Eine Bevollmächtigung von Mitarbeitern der Bundesagentur durch die Arbeitsgemeinschaft scheitert an den Vorschriften des Rechtsberatungsgesetzes. Denn nach § 1 Abs 1 Rechtsberatungsgesetz bedarf die Besorgung fremder Rechtsangelegenheiten einer Erlaubnis. Eine Besorgung fremder Rechtsangelegenheiten läge hier vor, wenn Mitarbeiter der Bundesagentur Angelegenheiten der Arbeitsgemeinschaft vor Gericht verträten. Denn die Aufgaben der Bundesagentur bzw des kommunalen Trägers sind - wie oben dargelegt - auf die Arbeitsgemeinschaft übertragen worden, so dass es sich bei den übertragenen Aufgaben nunmehr um eine eigene Angelegenheit der Arbeitsgemeinschaft handelt.

Aus den zuvor genannten Gründen kann die Prozessvertretung durch Mitarbeiter der Bundesagentur auch nicht auf § 3 Nr 1 Rechtsberatungsgesetz gestützt werden. Danach wird durch das Rechtsberatungsgesetz nicht berührt die Rechtsberatung und Rechtsbetreuung, die von Behörden bzw von Körperschaften des öffentlichen Rechts im Rahmen ihrer Zuständigkeit ausgeübt wird. Aufgrund der Zuständigkeitsübertragung auf die Arbeitsgemeinschaft liegt dieser Sachverhalt nicht mehr vor.

Allerdings hat die Antragsgegnerin auf rechtliche Hinweise des Gerichts reagiert. Die Bundesagentur für Arbeit ist aus dem Prozess ausgeschieden. Die Antragsgegnerin hat die Beschwerdeeinlegung durch die Bundesagentur für Arbeit genehmigt. Diese Genehmigung der Beschwerde wirkt gemäß § 184 Abs 1 Bürgerliches Gesetzbuch (BGB) auf den Zeitpunkt der Beschwerdeeinlegung zurück. Damit steht fest, dass aufgrund der Genehmigung der Beschwerdeeinlegung die Beschwerde fristgemäß erhoben wurde.

Die Beschwerde ist in dem aus der Beschlussformel ersichtlichen Umfang begründet, im Übrigen ist sie abzuweisen.

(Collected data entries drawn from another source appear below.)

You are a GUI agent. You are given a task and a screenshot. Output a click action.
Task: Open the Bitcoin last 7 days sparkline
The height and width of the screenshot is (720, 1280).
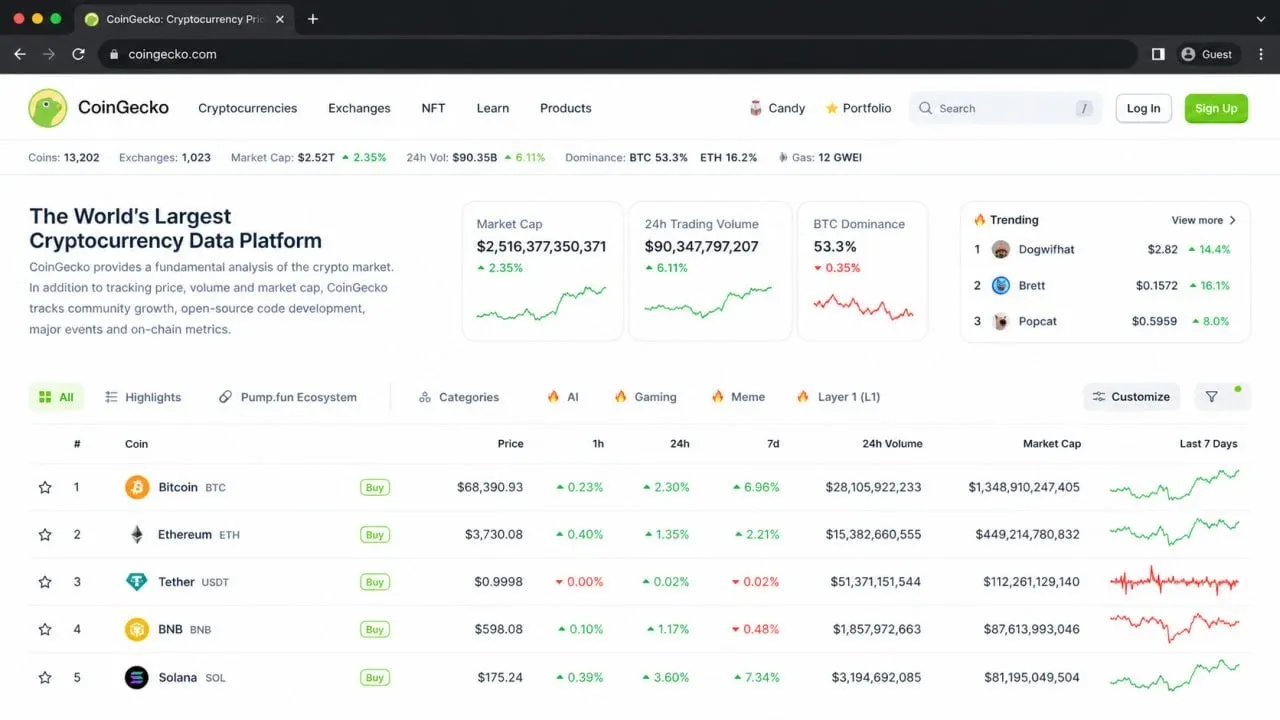(1174, 486)
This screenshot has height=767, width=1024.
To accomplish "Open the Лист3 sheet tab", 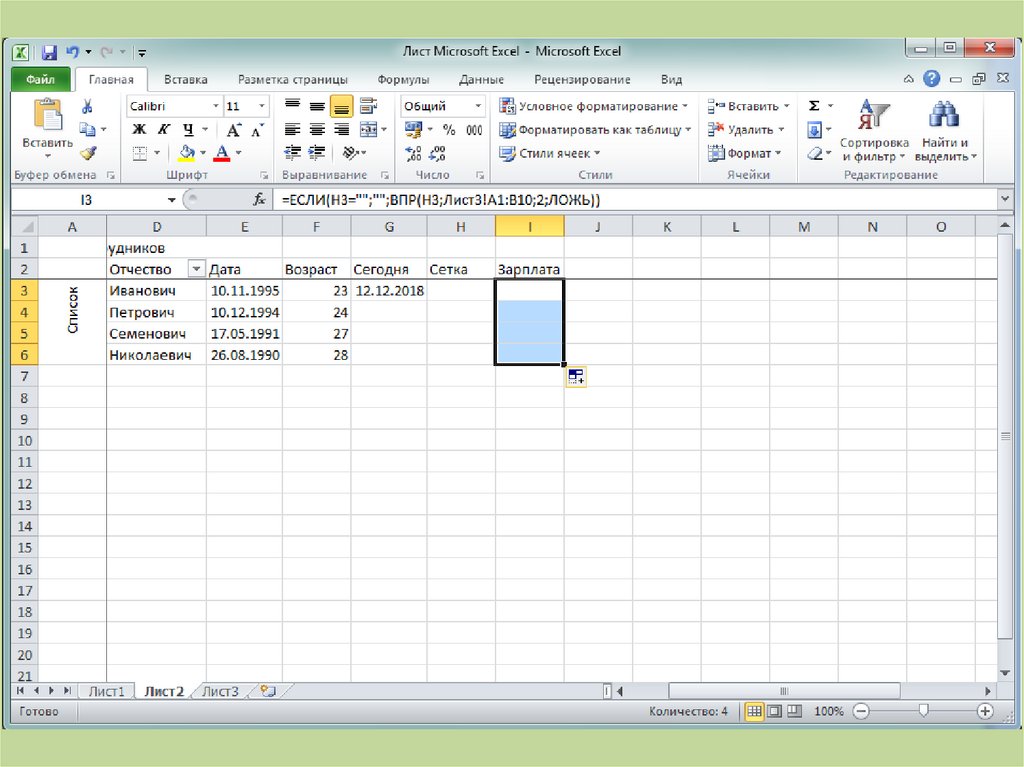I will (x=220, y=691).
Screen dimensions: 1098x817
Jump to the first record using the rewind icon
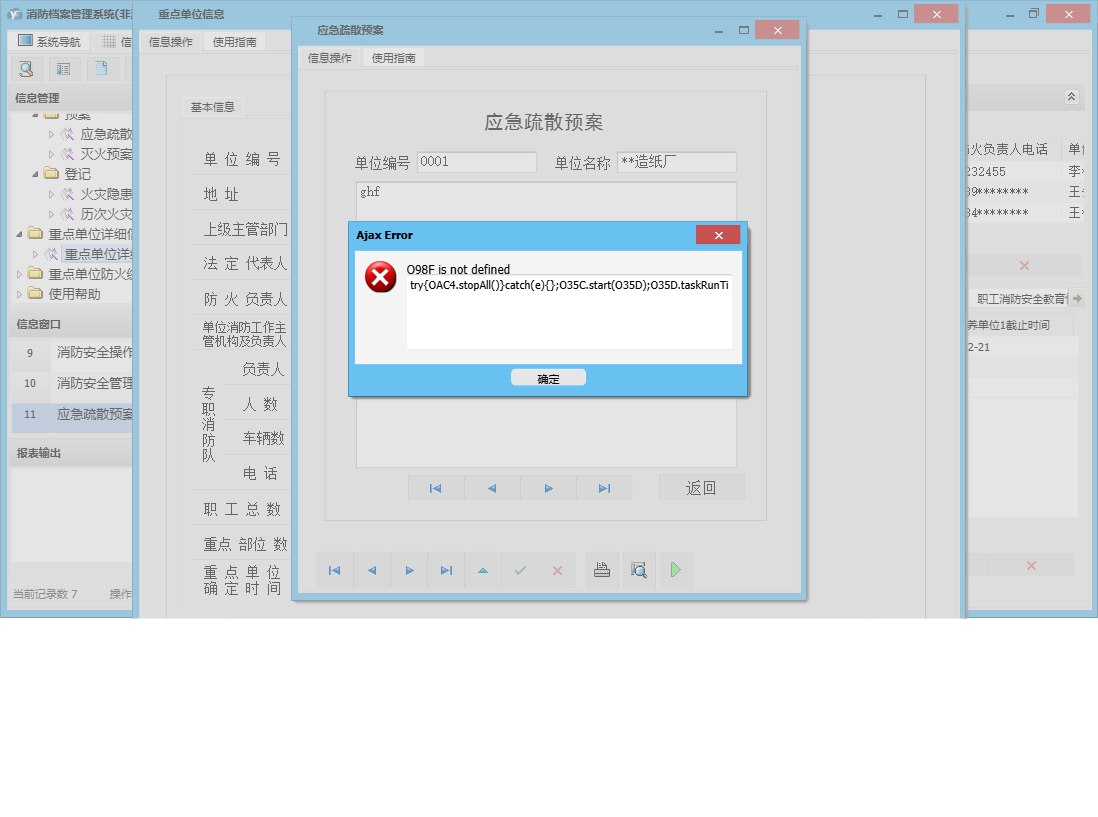333,570
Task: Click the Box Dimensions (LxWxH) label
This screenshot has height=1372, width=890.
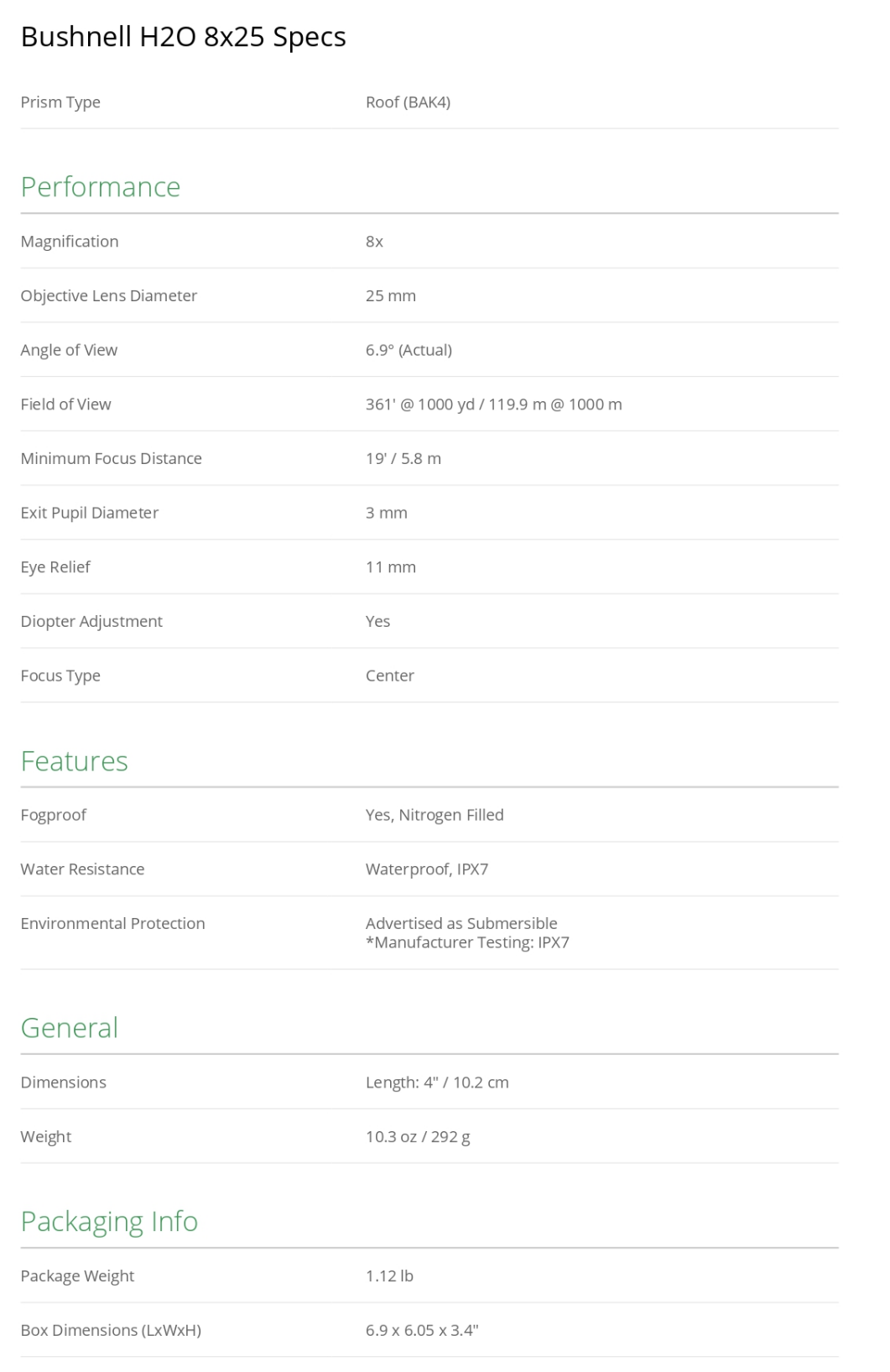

Leistungen nach dem SGB II stehen der Antragstellerin zu 1. (ebenso dem Antragsteller zu 2.) nicht zu; Anspruch auf Sozialgeld haben hingegeben die fünf Kinder der Antragstellerin zu 1. - ohne Berücksichtigung des Einkommens (und Vermögens) des Antragstellers zu 2. Der Senat kann allerdings insoweit keine vorläufige Verpflichtung der Antragsgegnerin aussprechen, weil die Antragsteller Beschwerde nicht eingelegt haben.

Die Antra...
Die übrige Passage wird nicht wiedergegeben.